▸ **What the task asks**
Only one stretch of the records below is wanted: the lines from the one holding "You are a computer-use agent." through the one holding "Instruction: Expand the". Return it exactly, both ends included.

▸ **Recorded information**
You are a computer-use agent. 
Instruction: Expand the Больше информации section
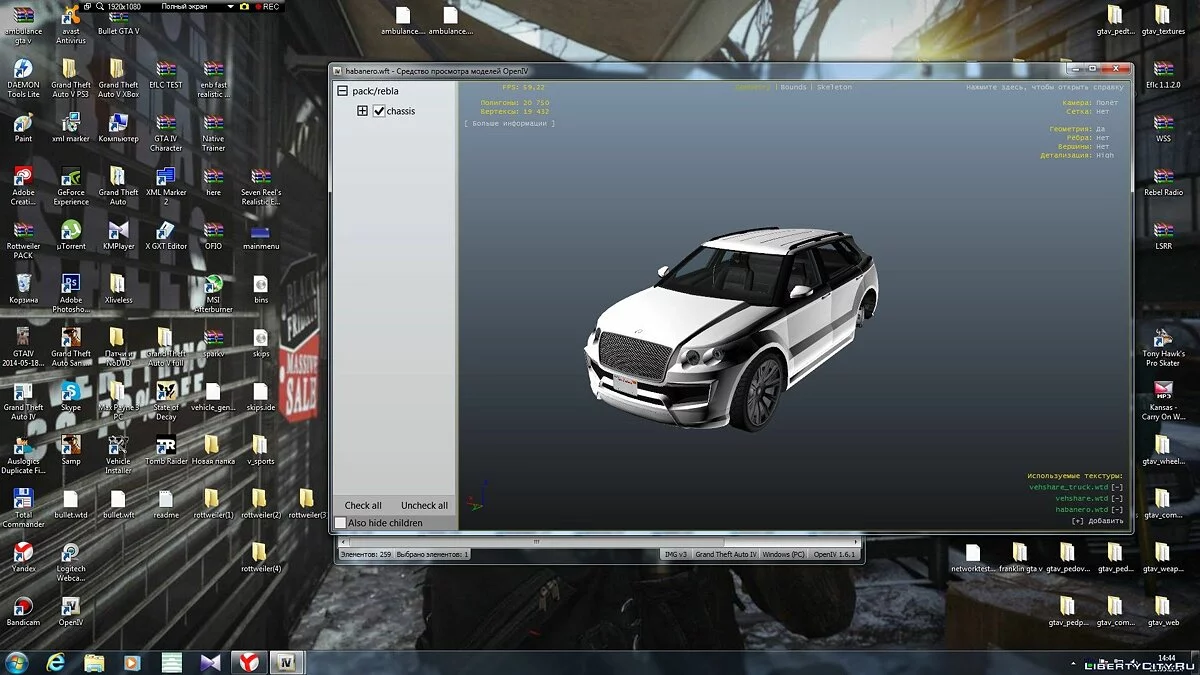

...

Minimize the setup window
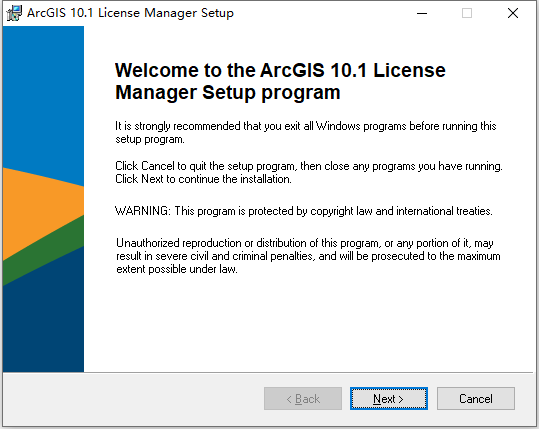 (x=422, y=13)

--

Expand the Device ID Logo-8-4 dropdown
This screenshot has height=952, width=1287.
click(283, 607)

▸ **Answer for this exercise**
You are a computer-use agent. 
Instruction: Expand the Больше информации section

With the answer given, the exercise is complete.